Foxtrots – leading the industry in a dance.

 

June 25 2013

 

Schulze Soundbites

Excerpt from recent item in People-in-Travel.

 

Horst Schulze, now running Capella hotels and resorts, is best known for his time running Ritz-Carlton. Some soundbites on the upmarket hotel business:

 

-The luxury hotel business started to change about 20 years ago. Traditional luxury hotels will be called affordable luxury, and the others will be ultra luxury.

 

-The industry is becoming much more global.

 

-Over next 10 years mergers will increase 4-times. That means more business travel. At the same time, emerging markets are travelling more outside. 1% of Chinese would mean 15mn roomnights. (That is a giant under-estimate. At present, domestic roomnights are probably already 1.5bn roomnights.)

 

-You want to have loyal customers. They need to trust your brand. You have to understand what they want. Many in the business know what they want to give customers, but not what the customer wants.

 

We disagree almost 100% with Schulze; hotel groups spend enormous amounts of energy on trying to learn what the customer wants. Indeed, we might accuse Schulze of knowing what he wants to give customers.

 

-They want timeliness.
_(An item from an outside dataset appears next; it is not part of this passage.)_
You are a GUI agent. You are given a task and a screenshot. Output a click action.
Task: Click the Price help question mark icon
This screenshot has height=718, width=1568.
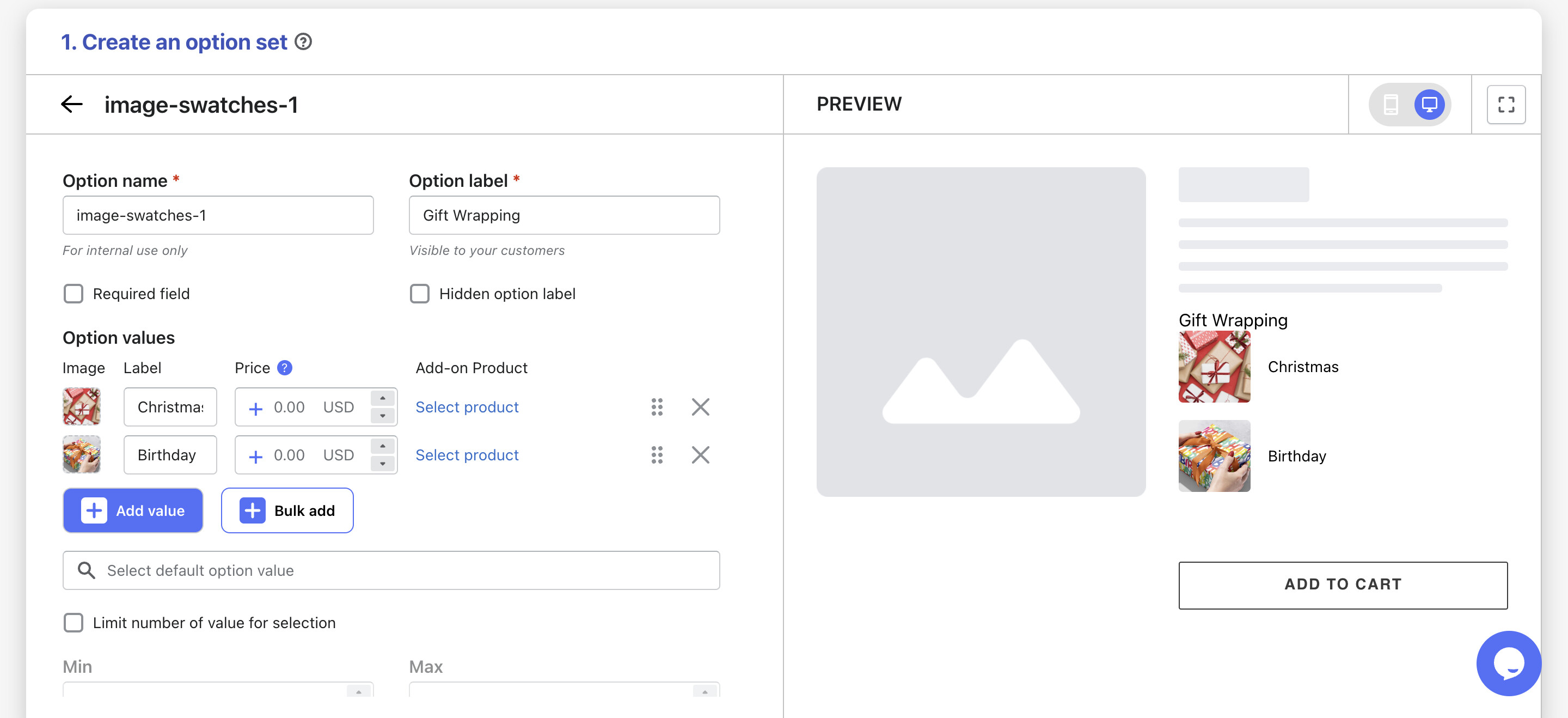pyautogui.click(x=284, y=368)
At Ritz-Carlton when I started the customer would wait four minutes and that would be ok. We gave him a drink and he waited another two minutes. Now, people do not want to wait longer than one minute. And they want no defect, and they want it from a caring staffer.

 

-Now, people need service after 3-maximum-4 rings. Service starts the moment they start to contact you. The first step is a welcome. An employee who is trained just to fulfil a function, cannot do this.

 

-We have created a commodity for a place to sleep in. But the customer does not want that. He wants a meaningful experience. That wasn’t the case 30 years ago.

 

-Are we creating ‘meaningful moments’ or just ‘moments’? We don’t produce beds. We don’t produce the floors or the walls. We produce one thing – service. They need to look you in eyes and know they are getting service.

 

-From emerging markets it is more important because they are more nervous travellers.

 

-30 years ago they checked in wearing a business suit, with chandeliers, art, and service at arm’s length. Now they arrive in jeans with holes in them, and they are screaming “I want it my way; I want it for me”.

 

-And they will get more demanding in the next 10 years. They will want more tomorrow than today.